MARKET | Oct 27, 2016

Data-Driven Governance: worthwhile?

A study by the University of Notre Dame identifies a method for calculation of the ROI of Data-Driven Governance

For some years Data Science has been finding application in companies, producing significant impacts in social and economic terms. So how can the impact in relation to the costs/benefits of Data-Driven Management be measured and how to choose the most appropriate investment strategy?

A recent study by the University of Notre Dame has developed an experimental model that is useful for calculating the ROI of Data-Driven Governance.

Data Science: why?

Companies are rapidly adopting Data Science to support their decision-making and management processes, also to have a positive impact on business and/or operations in order to increase revenues, reduce costs and increase business efficiency. For these reasons, companies are more frequently incorporating new analytical programs to create greater value, using not only their own internal data but also through the connection between these business data and external data sources. However, the acquisition of external data is not a low-cost activity and indeed almost always requires an investment by the organisation. Also, the more complex and advanced models of data analysis are developed and implement, the greater are the investments required in terms of human and technological infrastructure resources.
How is it possible, therefore, to optimise some analyses for the reduction of costs, with the consequence of a greater return on investment (ROI) by using Data Science? Is there an objective way to compare the value of different strategies such as data acquisition or modelling in order to be able to guide companies in the most appropriate choice according to their needs?
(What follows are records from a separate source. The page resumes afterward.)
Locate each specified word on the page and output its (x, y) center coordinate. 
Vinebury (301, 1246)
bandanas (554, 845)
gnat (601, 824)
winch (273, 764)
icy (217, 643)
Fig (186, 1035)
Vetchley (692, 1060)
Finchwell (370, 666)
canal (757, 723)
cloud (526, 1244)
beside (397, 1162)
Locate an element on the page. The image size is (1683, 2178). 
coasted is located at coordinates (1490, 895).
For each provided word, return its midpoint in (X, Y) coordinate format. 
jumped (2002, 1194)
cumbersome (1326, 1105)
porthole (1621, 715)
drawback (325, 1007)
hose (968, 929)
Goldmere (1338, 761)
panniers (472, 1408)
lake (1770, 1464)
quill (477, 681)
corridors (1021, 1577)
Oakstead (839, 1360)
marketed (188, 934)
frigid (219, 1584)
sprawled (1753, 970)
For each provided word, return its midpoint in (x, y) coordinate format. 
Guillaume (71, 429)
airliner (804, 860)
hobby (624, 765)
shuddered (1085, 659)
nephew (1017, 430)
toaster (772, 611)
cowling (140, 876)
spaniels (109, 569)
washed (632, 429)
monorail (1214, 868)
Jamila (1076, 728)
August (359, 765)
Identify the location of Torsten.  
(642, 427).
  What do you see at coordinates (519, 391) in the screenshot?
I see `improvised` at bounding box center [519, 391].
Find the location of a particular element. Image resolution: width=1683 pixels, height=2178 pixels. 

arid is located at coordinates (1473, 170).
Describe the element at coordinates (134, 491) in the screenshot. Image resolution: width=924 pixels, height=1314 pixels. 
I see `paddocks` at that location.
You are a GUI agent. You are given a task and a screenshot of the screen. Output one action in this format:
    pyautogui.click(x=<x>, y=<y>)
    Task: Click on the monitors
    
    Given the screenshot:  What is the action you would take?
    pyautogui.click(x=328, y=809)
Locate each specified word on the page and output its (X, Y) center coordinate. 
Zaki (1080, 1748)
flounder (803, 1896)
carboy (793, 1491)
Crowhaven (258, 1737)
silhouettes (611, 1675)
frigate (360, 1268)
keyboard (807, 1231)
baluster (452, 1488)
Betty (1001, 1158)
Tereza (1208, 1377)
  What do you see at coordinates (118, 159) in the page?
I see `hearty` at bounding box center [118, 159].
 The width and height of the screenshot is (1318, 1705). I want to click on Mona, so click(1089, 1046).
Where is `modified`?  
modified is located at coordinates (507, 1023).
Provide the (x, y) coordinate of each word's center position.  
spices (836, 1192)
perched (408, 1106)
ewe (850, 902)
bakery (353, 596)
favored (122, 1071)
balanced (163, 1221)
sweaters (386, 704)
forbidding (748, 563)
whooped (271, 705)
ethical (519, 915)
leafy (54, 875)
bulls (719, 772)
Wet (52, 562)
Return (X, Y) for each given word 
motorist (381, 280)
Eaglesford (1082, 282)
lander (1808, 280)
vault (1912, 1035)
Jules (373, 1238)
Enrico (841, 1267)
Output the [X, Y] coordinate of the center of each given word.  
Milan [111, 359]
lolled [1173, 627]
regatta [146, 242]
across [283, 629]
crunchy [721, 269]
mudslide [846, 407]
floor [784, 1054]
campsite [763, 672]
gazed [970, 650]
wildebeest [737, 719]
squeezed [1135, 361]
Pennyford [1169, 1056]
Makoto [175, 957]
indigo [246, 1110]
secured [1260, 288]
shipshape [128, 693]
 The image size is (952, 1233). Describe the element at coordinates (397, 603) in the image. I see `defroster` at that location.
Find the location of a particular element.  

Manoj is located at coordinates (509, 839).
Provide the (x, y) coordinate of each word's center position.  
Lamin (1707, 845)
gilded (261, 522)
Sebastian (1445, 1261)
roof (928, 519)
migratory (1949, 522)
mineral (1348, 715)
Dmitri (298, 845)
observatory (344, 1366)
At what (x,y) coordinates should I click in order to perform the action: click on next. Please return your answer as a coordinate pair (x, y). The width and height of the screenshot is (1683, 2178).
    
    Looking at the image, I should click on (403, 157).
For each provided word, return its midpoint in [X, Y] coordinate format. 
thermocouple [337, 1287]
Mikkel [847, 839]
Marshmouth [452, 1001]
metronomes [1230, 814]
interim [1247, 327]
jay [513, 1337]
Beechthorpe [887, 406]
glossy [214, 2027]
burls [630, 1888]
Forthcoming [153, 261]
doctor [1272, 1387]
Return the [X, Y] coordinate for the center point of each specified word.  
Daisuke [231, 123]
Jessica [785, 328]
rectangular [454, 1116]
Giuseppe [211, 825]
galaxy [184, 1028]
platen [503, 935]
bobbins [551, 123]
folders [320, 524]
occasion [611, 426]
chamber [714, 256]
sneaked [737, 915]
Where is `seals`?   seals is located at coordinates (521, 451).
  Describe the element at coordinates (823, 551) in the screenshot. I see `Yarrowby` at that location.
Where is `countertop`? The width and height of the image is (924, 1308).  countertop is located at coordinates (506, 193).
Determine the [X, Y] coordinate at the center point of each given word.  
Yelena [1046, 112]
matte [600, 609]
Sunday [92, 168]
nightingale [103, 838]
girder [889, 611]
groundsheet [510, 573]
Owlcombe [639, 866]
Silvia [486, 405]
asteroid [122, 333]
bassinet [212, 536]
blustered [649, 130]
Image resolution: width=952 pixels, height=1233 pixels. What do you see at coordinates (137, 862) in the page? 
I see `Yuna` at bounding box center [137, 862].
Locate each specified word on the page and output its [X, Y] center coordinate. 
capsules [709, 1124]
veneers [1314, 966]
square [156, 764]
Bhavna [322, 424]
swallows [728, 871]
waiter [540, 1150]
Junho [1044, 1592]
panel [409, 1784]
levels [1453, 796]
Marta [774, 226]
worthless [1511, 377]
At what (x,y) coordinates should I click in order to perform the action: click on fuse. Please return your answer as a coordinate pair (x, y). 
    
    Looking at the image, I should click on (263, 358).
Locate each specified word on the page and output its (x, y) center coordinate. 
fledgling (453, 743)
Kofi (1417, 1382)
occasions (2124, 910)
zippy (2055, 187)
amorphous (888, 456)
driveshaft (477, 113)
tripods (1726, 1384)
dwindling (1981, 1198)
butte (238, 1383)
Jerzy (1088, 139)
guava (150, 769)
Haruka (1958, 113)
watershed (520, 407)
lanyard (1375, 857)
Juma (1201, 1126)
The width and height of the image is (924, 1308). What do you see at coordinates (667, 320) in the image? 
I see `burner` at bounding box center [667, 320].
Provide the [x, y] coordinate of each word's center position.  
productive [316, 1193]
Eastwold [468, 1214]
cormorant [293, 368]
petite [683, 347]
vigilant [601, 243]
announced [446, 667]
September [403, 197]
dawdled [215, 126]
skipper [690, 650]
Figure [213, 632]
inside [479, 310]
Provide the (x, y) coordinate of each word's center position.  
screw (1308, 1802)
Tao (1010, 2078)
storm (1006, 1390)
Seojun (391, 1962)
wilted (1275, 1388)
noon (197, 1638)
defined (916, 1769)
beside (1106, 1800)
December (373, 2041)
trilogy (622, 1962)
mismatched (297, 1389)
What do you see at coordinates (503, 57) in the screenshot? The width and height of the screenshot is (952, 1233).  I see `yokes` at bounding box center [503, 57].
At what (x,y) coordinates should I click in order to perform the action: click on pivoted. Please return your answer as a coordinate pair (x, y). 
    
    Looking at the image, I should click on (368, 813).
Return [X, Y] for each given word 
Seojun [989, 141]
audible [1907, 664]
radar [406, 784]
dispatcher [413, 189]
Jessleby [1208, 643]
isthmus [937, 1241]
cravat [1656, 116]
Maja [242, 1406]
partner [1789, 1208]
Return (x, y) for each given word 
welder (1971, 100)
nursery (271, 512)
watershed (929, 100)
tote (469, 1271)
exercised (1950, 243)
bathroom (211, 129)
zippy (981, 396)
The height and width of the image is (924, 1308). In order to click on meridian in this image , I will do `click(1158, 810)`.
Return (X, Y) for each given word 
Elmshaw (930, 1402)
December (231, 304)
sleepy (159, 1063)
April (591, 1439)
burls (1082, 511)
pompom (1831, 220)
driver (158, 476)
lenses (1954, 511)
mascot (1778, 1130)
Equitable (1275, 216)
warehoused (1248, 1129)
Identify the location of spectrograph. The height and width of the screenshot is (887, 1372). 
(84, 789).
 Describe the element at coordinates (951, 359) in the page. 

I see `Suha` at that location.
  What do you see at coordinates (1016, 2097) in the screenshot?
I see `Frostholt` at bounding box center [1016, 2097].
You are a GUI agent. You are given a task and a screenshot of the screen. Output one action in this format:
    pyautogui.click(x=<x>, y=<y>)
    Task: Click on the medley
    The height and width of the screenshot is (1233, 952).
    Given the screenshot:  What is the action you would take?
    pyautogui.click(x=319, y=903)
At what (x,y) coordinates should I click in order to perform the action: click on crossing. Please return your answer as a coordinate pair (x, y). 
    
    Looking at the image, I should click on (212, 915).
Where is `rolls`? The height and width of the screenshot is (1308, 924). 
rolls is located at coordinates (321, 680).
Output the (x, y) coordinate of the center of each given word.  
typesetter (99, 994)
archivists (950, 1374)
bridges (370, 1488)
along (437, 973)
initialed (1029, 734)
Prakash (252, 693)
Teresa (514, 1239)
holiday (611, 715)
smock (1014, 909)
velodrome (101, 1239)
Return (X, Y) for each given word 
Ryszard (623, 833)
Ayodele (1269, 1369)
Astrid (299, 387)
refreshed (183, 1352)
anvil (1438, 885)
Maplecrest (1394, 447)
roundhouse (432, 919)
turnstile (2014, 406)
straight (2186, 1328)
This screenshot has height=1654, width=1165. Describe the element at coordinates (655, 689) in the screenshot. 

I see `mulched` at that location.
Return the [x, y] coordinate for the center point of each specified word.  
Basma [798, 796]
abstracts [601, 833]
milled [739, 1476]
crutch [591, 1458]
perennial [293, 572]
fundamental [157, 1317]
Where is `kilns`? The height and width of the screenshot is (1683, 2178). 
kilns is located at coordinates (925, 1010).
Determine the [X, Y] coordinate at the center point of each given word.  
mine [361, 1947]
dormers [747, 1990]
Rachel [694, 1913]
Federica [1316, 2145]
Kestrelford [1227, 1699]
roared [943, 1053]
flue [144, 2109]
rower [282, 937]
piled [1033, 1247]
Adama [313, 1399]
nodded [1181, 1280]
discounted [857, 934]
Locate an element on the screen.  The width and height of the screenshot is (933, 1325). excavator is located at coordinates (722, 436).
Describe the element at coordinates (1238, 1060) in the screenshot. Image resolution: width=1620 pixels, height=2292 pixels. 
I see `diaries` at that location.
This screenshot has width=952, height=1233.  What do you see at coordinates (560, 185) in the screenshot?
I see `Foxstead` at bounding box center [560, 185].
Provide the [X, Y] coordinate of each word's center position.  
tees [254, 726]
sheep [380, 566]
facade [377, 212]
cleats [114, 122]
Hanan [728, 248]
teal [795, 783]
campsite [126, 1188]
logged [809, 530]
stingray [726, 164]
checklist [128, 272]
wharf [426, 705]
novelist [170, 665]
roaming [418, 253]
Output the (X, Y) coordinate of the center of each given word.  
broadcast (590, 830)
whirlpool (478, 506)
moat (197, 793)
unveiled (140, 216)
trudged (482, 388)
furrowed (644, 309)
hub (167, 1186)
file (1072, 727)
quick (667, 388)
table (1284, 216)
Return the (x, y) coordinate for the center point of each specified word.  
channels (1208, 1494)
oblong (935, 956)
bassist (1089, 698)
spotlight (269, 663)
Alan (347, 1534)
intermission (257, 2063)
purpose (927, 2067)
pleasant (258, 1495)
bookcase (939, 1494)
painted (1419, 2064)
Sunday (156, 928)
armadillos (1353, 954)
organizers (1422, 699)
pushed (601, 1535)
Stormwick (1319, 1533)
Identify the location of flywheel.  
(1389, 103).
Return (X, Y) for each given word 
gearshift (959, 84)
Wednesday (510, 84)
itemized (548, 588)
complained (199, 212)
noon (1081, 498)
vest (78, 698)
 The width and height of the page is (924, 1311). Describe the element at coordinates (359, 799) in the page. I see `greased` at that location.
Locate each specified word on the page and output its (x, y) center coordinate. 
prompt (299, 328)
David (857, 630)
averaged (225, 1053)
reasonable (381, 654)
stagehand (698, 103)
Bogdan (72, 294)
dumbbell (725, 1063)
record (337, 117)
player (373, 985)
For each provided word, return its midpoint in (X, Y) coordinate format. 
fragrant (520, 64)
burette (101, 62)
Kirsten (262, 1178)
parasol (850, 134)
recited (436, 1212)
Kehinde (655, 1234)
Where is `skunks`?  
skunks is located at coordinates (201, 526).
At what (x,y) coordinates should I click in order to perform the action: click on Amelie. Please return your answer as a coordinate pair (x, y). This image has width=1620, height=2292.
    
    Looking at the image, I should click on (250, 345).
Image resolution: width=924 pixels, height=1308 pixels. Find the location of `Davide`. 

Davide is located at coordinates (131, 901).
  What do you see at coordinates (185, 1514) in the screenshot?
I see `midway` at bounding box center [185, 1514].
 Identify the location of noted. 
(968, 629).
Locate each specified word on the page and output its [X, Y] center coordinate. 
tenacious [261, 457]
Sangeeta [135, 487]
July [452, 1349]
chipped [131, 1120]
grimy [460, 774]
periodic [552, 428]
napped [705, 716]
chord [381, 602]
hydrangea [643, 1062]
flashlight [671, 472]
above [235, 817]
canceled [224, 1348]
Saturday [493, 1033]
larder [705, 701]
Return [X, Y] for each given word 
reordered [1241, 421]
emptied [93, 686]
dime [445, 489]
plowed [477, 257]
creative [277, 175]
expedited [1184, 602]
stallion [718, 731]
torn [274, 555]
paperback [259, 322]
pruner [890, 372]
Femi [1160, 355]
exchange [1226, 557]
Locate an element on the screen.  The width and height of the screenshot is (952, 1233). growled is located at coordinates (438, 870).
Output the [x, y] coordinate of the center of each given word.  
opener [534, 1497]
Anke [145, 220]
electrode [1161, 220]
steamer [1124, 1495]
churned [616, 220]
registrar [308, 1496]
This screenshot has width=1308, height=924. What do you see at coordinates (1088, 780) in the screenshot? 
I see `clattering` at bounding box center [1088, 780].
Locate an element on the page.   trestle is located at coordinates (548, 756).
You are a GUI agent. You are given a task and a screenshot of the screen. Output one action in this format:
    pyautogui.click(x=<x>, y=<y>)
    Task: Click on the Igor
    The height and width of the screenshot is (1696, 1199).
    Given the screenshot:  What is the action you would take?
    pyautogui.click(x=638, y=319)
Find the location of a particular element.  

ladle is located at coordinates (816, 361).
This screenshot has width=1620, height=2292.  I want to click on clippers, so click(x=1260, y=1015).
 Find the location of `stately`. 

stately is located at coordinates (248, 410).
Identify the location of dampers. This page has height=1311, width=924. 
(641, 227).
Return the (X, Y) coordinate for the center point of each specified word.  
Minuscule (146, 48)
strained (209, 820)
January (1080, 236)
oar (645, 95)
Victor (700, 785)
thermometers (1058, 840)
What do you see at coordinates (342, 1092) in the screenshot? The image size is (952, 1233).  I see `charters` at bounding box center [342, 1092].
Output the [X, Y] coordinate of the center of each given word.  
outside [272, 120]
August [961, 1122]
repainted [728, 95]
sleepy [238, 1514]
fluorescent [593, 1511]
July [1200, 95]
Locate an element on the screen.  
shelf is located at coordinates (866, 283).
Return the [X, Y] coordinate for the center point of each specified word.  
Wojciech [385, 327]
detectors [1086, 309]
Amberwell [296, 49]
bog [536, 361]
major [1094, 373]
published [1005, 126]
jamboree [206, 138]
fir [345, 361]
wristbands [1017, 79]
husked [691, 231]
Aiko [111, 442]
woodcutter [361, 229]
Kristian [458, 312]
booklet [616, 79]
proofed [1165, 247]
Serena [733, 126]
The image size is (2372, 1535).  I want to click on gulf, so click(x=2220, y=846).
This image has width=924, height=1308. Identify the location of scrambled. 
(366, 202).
How to optimise investments

Researchers at the University of Notre Dame wanted to provide a useful model for evaluating the ROI of Data-Driven Governance, or how to identify the budgets for companies by developing adequate and diversified strategies with respect to various market situations and in a context of balancing investment costs with benefits/revenues.

The NPV model developed in the study suggests the best possible business practices regarding the activities of analysis and strategy. By using the proposed framework, the costs of developing the model, of the acquisition of external data and those of the temporal value of forecasts can be unified; this facilitates the development and implementation of strategies that take advantage of the synergy and convergence of development of the model and external data acquisition.


In summary, the model developed is predictive and is based on machine learning which, starting from traditional empirical measurements, translates the combination of data acquisition, operating costs and investment parameters into an economic measure (in US dollars). The use of machine learning gives the model greater accuracy by minimising the so-called false negatives, which usually have a greater cost for companies than false positives.

In the framework developed, the classification of sensitive costs also takes account of costs for the acquisition of data and external sources, modelling costs and operational costs, each of which is essential to implementation of the model for analysis of concrete cases. If companies want to explore the possibility of acquiring external data for their operations, use of the model means that they can understand if the cost of these data, related to the value of the internal data produced by the company itself (in-house), is greater net of transition costs. If so, it would be worthwhile for the company to continue investing in order to acquire and obtain external data because, in the medium term, the benefit and revenue from data usage would be higher, so the ROI would be very positive.

In summary, the study developed provides a framework within which to develop a strategy for improving the allocation of budgets and resources in the medium and long term by exploiting the analysis of Data Science processes. There are three main parameters that analysts can and should take into account in developing lines of business and investment:

1) if the type of the external data model is better
2) if the type of development model is better
3) when one or each of these two models should be distributed, specifically to the various sectors for business integration.